:: PROVIDED DATA ::

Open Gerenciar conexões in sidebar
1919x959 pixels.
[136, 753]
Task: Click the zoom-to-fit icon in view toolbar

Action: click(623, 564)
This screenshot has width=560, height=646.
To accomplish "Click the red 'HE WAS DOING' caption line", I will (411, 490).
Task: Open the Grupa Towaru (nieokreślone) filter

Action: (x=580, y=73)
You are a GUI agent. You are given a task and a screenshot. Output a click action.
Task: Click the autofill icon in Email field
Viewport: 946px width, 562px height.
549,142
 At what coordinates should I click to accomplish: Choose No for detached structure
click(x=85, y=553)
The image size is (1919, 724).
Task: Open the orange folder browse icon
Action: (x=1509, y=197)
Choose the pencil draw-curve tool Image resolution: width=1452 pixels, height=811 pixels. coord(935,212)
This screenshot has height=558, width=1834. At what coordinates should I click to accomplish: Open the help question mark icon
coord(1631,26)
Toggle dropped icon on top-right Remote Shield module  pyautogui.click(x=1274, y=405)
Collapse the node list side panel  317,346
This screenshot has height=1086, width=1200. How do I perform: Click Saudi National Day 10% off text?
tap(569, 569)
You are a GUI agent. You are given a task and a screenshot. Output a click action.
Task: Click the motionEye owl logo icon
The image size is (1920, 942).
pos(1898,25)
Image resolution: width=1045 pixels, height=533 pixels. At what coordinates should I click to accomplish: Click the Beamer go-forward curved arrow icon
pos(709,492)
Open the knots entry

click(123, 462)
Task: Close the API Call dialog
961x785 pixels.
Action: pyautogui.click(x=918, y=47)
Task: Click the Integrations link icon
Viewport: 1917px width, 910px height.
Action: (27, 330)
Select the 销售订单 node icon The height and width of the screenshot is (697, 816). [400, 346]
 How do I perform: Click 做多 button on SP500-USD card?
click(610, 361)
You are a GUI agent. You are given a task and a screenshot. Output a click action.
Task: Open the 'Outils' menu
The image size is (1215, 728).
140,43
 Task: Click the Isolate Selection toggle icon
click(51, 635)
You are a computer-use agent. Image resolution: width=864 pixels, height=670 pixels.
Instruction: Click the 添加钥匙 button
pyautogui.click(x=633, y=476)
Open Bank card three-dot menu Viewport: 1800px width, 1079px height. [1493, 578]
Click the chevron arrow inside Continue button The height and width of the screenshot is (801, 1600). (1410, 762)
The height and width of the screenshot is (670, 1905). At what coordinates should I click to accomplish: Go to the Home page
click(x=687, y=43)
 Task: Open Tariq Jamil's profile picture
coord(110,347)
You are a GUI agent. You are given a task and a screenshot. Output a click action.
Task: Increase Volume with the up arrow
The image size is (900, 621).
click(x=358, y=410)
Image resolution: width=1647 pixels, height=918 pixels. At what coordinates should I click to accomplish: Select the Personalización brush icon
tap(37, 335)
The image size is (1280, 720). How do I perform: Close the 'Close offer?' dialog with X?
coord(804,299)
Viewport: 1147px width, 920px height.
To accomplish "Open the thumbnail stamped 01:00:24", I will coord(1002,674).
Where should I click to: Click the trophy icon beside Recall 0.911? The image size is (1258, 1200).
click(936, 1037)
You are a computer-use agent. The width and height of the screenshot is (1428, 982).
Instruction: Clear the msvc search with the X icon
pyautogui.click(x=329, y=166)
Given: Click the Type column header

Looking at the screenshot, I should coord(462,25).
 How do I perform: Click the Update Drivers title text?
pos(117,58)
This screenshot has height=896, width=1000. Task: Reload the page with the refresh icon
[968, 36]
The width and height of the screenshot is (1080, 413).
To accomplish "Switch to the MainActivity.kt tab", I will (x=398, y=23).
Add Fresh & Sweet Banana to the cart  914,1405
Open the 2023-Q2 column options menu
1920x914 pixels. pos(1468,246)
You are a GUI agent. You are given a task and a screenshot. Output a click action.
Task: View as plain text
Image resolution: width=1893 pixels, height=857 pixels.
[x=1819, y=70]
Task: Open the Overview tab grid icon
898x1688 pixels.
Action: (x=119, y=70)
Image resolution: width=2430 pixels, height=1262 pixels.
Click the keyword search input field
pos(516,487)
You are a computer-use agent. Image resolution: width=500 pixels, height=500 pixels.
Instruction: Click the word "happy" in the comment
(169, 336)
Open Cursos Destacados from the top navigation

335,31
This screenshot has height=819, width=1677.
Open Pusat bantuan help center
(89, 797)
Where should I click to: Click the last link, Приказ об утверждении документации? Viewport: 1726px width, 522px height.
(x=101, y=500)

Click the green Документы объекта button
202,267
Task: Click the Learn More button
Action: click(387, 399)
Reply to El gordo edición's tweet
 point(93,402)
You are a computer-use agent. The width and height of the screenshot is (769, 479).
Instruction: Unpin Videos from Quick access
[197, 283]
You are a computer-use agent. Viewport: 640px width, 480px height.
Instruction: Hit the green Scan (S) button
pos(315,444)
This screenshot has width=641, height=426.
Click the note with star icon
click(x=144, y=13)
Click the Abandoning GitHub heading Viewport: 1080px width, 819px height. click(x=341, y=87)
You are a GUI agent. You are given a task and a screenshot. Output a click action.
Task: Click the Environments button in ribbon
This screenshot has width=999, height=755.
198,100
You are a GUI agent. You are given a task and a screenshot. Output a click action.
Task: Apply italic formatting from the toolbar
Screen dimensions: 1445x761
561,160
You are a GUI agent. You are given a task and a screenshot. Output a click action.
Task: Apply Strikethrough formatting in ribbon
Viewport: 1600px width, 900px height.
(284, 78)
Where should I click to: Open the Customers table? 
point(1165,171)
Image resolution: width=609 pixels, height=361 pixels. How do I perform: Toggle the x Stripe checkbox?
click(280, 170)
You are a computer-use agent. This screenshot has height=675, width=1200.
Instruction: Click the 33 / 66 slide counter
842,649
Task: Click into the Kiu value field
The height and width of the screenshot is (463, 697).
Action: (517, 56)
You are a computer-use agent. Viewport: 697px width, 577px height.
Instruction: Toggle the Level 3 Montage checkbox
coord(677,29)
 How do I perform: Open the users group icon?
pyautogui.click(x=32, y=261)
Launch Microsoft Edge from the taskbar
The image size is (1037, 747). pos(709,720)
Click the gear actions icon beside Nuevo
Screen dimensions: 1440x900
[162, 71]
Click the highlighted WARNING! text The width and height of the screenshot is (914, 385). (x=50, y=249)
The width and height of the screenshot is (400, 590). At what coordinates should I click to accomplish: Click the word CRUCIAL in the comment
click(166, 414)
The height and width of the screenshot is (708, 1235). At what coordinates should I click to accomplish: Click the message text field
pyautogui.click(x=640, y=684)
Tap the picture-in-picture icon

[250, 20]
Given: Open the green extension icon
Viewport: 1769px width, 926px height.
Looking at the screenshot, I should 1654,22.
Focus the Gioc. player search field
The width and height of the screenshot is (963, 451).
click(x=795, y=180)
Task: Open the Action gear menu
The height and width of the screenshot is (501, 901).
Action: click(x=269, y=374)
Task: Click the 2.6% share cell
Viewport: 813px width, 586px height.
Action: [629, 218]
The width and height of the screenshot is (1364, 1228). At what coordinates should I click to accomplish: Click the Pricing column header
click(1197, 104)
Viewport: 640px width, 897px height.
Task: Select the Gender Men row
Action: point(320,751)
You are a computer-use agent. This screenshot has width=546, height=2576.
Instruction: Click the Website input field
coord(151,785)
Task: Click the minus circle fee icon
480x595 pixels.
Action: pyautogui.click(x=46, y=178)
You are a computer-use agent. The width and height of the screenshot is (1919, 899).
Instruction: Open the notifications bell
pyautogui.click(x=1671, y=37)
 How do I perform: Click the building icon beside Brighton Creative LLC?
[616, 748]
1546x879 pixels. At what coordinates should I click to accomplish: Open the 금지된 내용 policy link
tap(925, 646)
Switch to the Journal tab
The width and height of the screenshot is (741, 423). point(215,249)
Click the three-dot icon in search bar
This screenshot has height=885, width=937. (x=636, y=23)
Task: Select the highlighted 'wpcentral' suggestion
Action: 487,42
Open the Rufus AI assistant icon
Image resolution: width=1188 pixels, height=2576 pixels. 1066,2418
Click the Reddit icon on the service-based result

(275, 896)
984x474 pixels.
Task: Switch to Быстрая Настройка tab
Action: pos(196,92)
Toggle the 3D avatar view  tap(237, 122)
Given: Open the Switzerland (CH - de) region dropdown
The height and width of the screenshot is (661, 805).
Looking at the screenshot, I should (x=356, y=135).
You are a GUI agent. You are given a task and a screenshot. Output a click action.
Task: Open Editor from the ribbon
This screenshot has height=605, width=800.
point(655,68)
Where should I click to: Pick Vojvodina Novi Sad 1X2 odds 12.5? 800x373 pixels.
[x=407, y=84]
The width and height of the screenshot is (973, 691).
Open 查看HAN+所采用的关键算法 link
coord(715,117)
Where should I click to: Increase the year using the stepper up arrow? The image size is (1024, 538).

:::

* _PROBLEM REQUIREMENTS_: Scan the records for the string "will" and report each line where it occurs.

* _WORKED SOLUTION_:
To accomplish "Click the red 'HE WAS DOING' caption line", I will (411, 490).
To accomplish "Open the thumbnail stamped 01:00:24", I will coord(1002,674).
To accomplish "Switch to the MainActivity.kt tab", I will (x=398, y=23).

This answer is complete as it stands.